The American Academy of Pediatrics does not recommend routine ultrasounds for every infant. But for babies with an abnormal physical exam or major risk factors for developmental dysplasia of the hip, or DDH, (family history, Breech position etc.) the AAP supports referral for ultrasound and/or pediatric orthopedic consultation.

What is an abnormal physical exam?

  • The most concerning physical exam finding is the classic Ortolani sign — the hip is felt to “clunk” into place with abduction of the hip. 
  • A Barlow sign — when the hip slides out of the socket with posteriorly directed force — also indicates risk of DDH. 
  • Mild laxity of the hip may be physiologic within the first 4-6 weeks of life but is abnormal if it persists much beyond that point. 
  • Decreased abduction is also a concerning finding, especially in older children in whom it is uncommon to feel a Ortolani or Barlow sign due to tightening of the hip musculature.

Remember: Asymmetric thigh folds are a very unreliable indicator of DDH, and a simple hip click may or may not be associated with a problem.

If the exam is normal, but the infant has risk factors for DDH, when should I order an ultrasound?

If the hip feels normal but risk factors for DDH are present, CHOP orthopedists recommend that screening ultrasounds be performed at 4-6 weeks of age. Ordering ultrasounds for a child younger than 4 weeks can lead to false positive results. The US may reveal mild dysplasia that can spontaneously resolve after a few weeks of life. 

When should I order an X-ray, rather than an ultrasound, to diagnose a musculoskeletal problem in an infant?

Ultrasounds are the diagnostic method of choice for infants under 6 months of age.
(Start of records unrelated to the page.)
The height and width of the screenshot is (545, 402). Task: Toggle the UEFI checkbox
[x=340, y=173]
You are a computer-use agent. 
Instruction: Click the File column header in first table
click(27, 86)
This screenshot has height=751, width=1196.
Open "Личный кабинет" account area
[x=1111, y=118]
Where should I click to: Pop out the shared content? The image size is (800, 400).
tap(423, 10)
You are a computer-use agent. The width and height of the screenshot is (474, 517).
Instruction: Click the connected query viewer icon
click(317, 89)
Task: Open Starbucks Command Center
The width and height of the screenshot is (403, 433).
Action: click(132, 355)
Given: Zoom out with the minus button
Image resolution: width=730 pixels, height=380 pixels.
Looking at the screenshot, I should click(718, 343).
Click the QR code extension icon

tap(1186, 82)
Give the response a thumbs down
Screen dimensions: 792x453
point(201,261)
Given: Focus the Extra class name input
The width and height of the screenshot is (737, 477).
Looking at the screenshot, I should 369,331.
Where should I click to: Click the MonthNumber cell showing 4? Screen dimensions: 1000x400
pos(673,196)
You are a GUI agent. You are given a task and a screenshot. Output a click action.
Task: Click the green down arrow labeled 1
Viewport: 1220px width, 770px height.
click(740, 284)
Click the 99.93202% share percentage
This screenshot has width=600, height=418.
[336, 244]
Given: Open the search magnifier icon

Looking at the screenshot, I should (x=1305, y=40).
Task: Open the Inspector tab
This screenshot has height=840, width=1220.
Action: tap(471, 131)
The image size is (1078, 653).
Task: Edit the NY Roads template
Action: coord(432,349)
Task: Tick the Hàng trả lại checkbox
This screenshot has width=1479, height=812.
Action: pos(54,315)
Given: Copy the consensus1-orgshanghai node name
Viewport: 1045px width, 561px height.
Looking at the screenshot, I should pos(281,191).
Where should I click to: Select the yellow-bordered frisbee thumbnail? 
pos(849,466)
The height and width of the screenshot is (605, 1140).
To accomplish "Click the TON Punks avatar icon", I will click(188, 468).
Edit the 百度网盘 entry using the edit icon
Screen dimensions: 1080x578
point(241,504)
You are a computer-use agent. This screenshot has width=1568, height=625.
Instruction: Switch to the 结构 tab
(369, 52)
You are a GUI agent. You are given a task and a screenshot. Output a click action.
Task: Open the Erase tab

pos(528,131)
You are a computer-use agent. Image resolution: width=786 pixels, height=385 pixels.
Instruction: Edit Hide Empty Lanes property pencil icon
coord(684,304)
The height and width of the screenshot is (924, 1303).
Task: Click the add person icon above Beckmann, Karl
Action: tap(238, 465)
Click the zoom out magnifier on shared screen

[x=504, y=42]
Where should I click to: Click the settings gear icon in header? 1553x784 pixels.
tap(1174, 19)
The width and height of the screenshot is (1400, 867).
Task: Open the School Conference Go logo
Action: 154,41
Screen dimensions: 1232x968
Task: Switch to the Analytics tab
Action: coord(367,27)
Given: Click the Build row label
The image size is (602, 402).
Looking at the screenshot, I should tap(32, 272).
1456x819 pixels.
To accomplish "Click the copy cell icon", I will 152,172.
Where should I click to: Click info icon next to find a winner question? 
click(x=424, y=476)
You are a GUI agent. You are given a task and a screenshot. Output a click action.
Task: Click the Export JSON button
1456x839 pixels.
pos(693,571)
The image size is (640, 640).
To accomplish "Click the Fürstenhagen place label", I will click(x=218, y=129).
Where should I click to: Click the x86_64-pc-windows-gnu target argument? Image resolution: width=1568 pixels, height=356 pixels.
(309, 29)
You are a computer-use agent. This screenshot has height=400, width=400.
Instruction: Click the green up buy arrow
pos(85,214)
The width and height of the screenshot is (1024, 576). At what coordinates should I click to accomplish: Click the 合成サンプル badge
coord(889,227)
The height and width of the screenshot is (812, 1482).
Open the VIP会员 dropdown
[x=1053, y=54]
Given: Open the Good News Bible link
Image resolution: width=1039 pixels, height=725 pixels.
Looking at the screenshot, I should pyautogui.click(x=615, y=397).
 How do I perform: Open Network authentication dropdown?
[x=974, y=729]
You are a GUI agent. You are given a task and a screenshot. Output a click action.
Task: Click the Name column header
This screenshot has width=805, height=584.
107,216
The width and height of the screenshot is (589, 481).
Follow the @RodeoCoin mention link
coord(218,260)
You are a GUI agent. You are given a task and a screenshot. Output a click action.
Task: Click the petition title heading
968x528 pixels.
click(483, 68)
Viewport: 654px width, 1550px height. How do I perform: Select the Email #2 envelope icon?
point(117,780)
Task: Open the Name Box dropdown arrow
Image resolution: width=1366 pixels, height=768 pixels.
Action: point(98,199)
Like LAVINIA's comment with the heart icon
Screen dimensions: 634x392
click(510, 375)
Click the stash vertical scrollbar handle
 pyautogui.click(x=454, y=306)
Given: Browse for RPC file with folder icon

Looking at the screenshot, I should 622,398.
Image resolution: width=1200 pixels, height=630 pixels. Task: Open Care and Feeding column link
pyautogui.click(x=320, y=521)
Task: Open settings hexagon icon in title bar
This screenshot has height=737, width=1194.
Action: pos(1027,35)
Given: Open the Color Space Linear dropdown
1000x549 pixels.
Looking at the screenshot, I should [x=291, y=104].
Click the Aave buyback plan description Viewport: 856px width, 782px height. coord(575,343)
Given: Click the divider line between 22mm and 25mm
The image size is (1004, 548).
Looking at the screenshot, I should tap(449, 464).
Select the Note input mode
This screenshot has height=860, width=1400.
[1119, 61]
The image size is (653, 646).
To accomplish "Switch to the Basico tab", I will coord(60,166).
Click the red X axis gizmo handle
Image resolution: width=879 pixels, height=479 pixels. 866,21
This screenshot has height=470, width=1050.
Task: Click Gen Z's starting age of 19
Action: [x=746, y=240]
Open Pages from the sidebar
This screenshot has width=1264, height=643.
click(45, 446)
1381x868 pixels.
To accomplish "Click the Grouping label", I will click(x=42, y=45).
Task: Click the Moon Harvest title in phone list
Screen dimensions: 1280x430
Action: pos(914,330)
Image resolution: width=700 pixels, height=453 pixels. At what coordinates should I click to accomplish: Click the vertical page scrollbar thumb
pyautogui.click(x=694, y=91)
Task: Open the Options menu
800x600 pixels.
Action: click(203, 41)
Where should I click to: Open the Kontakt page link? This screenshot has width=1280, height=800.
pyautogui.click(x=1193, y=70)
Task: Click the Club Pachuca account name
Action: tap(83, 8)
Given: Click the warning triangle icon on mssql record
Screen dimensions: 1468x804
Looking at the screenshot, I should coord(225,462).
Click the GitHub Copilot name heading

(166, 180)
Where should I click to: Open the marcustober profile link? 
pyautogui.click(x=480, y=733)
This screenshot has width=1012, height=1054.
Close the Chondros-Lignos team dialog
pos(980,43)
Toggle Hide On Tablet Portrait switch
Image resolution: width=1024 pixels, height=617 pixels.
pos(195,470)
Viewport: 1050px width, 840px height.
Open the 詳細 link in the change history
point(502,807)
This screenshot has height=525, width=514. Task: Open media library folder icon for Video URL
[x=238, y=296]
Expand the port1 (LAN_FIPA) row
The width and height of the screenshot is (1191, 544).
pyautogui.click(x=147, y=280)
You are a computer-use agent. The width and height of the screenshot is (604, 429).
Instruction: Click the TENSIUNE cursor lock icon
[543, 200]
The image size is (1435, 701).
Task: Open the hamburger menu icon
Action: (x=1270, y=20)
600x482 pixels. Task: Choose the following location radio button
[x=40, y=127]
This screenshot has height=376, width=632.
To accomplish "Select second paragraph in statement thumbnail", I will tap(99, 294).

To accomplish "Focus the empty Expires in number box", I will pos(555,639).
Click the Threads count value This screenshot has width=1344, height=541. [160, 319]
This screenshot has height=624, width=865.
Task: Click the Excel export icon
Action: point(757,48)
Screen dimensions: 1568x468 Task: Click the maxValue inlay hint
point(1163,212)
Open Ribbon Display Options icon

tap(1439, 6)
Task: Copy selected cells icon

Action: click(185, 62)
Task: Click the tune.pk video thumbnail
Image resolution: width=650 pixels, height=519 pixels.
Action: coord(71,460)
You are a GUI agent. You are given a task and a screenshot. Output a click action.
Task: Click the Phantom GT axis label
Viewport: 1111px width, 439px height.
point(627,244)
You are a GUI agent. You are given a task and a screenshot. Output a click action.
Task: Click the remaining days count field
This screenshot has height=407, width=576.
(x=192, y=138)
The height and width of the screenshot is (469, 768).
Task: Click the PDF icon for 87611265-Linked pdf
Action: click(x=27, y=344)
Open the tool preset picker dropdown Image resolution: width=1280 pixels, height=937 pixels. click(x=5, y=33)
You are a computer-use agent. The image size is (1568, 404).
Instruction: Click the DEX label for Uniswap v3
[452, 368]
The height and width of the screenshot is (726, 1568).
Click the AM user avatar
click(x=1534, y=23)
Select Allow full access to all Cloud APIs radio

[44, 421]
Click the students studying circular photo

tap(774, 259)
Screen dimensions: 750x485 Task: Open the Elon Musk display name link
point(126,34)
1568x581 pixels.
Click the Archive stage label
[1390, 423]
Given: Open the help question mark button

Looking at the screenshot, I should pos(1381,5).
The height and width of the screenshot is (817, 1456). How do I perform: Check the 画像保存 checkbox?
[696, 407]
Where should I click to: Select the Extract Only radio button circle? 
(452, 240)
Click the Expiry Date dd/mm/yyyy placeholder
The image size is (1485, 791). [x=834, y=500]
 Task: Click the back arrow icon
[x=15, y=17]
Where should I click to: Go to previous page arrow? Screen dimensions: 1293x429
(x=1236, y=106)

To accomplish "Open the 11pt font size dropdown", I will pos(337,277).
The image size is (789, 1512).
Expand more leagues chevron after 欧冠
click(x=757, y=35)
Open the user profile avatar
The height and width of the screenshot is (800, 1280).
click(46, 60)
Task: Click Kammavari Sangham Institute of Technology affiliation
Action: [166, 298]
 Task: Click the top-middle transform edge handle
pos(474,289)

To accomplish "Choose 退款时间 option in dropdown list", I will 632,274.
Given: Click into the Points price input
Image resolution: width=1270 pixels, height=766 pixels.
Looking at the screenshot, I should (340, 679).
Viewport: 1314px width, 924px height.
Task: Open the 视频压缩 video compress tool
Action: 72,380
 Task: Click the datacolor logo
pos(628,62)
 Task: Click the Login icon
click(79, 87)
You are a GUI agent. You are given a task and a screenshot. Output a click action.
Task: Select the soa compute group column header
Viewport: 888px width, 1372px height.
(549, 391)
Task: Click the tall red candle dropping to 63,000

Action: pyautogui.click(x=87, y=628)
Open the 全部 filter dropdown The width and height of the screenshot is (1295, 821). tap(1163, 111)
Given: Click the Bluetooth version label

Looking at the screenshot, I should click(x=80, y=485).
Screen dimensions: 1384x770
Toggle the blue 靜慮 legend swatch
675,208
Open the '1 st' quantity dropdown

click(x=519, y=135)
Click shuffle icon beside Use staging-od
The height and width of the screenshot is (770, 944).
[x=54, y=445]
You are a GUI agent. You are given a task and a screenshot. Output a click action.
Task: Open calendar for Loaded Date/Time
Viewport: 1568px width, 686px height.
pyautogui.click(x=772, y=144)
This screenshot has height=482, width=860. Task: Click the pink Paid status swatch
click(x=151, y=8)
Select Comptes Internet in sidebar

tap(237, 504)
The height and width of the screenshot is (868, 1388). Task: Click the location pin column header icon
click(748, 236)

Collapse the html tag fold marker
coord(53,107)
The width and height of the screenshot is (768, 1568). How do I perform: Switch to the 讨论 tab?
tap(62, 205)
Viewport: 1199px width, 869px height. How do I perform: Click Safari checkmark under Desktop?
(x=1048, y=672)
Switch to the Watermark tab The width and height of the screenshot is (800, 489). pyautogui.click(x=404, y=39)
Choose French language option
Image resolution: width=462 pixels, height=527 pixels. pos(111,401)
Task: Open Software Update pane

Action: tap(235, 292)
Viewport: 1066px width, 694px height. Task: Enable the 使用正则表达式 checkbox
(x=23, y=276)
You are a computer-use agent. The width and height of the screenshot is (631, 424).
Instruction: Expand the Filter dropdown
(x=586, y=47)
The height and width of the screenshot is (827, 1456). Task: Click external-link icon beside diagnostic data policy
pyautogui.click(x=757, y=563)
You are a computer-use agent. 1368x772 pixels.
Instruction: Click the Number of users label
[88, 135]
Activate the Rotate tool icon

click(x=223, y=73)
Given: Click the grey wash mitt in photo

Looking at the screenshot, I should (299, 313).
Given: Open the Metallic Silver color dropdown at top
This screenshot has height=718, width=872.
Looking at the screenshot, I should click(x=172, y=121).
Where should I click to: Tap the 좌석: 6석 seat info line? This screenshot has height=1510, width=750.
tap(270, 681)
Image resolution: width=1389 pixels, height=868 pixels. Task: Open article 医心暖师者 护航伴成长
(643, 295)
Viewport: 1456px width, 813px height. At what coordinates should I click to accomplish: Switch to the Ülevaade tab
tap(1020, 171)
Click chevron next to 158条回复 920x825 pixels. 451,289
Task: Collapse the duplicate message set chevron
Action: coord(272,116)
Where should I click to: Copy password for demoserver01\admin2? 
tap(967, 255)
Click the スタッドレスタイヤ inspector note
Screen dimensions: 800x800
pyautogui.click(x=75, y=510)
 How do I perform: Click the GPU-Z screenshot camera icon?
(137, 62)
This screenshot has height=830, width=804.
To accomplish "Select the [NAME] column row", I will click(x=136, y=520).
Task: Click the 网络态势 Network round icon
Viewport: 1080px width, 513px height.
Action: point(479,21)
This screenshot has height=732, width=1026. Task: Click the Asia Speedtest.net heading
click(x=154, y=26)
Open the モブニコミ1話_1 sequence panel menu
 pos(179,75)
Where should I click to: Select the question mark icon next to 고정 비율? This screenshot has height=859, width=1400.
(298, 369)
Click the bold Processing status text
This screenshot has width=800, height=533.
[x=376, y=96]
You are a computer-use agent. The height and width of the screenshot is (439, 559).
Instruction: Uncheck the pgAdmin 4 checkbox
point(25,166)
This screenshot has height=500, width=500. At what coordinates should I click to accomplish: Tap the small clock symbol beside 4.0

Around 6 months of age, enough bone is present in an infant hip to make an X-ray more accurate than ultrasound.

If I suspect DDH in a baby, when should I refer to a pediatric orthopedist?

Any child of any age with an Ortolani or Barlow sign should be referred to a pediatric orthopedist for evaluation. Similarly, any child that has persistent laxity beyond 6 weeks of age should also be referred. For children with normal physical exams, referral is warranted for any child with dysplasia (or shallowness of the hip joint) beyond 6 weeks of age. But any time you are concerned about a child, we are happy to evaluate the patient and can typically arrange a visit with a hip specialist within a few days.

What’s new in DDH treatment?

The Pavlik harness remains the mainstay of treatment for most infants with DDH. Recently, CHOP has pioneered the use of alternative braces for those infants who fail harness treatment, which has decreased the need for surgery. For infants who do require surgical intervention, CHOP is one of the few centers in the country that offers state-of-the-art perfusion MRI imaging after cast placement which has drastically reduced the risk of avascular necrosis — the most concerning complication of DDH treatment.

Where can I direct my patients for more information?

Many families who you refer to our center for consultation will ask for some initial information. A great place to point families to is www.hipdysplasia.org, a website developed by the International Hip Dysplasia Institute. This organization is dedicated to education and research about DDH. Investigators at CHOP serve on the medical advisory board for the organization (a non-financial relationship).